A audiência do dia 21 foi a primeira e será única durante todo o julgamento do caso. Agora os representantes das vítimas e os representantes do Estado ainda têm até o próximo dia 24 de abril para apresentarem novas alegações, por escrito, para que então a Corte emita sua sentença sobre o caso, condenando ou absolvendo o Brasil das acusações.
O povo Xukuru sofre com mais de três séculos de espoliação e morte, na Serra do Ororubá, em Pesqueira, agreste de Pernambuco. Foi nos anos 1980 que essa trajetória começou a mudar. A nomeação de Xikão como cacique permitiu que os Xukuru se articulassem melhor e, após quase 20 anos de luta, em 2001, conseguissem a homologação dos 27.555 hectares em que vivem.
Nessas terras habitam 12 mil indígenas que lutam diariamente contra o preconceito e a violência para manter sua cultura viva. Até o momento o Estado não concluiu a desintrusão total da área e nem garantiu a posse da totalidade do território ao povo Xukuru, que ainda sofre com a presença dos posseiros na terra.
O problema se arrasta desde a promulgação da Constituição Federal de 1988, que deveria garantir os direitos dos povos indígenas. Esse tempo foi marcado por grande violência e pela criminalização dos indígenas. Entre 1992 e 2003 cinco indígenas Xukuru foram mortos diretamente em função da luta pela terra. A situação se complica ainda mais porque há 45 processos judiciais de antigos ocupantes que pedem as terras de volta, criando uma grande insegurança jurídica para os indígenas que lá vivem.

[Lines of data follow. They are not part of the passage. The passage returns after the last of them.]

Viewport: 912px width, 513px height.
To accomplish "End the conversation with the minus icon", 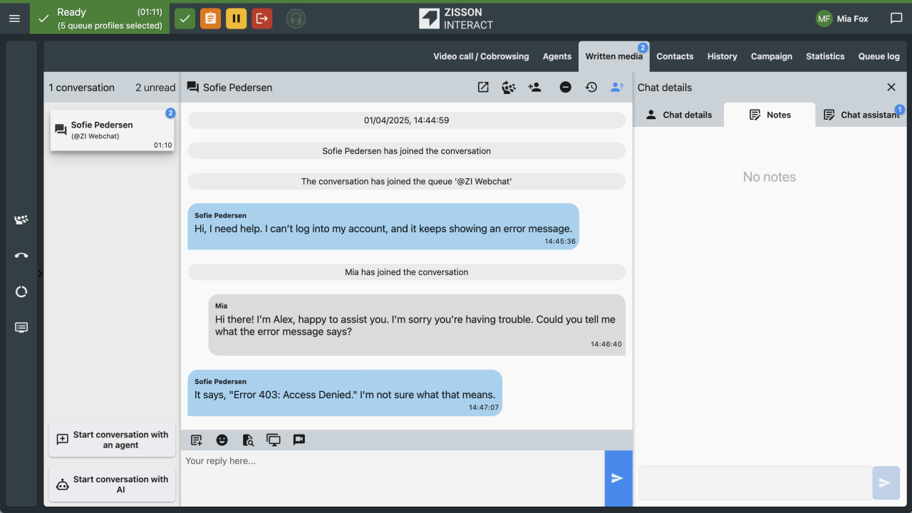I will click(565, 87).
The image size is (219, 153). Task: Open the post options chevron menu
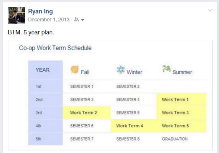pyautogui.click(x=210, y=10)
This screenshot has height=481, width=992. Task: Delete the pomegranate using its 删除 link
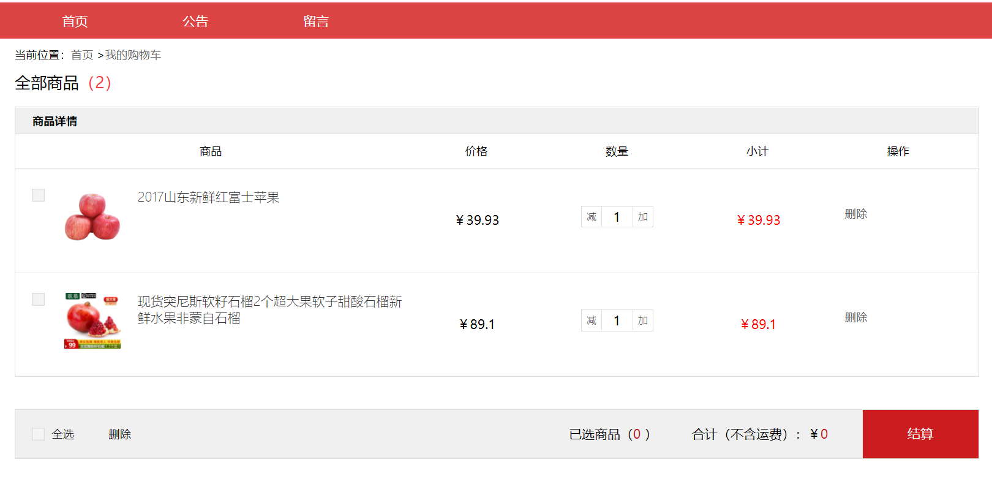pyautogui.click(x=855, y=317)
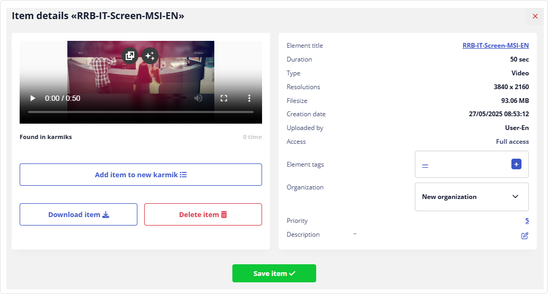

A advogada do Conselho Missionário Indigenista (CIMI) Caroline Hilgert, durante o julgamento, afirmou que “o caso Xukuru revela o gargalo da estrutura normativa, apontada nessa Corte pelo próprio perito do Estado, ao destacar que no sistema atual, mesmo depois do reconhecimento formal, o Estado não exerce a proteção dos povos e de suas terras. Isso significa que a demarcação é um ato declaratório e não demarcatório, como reconhece a Constituição”.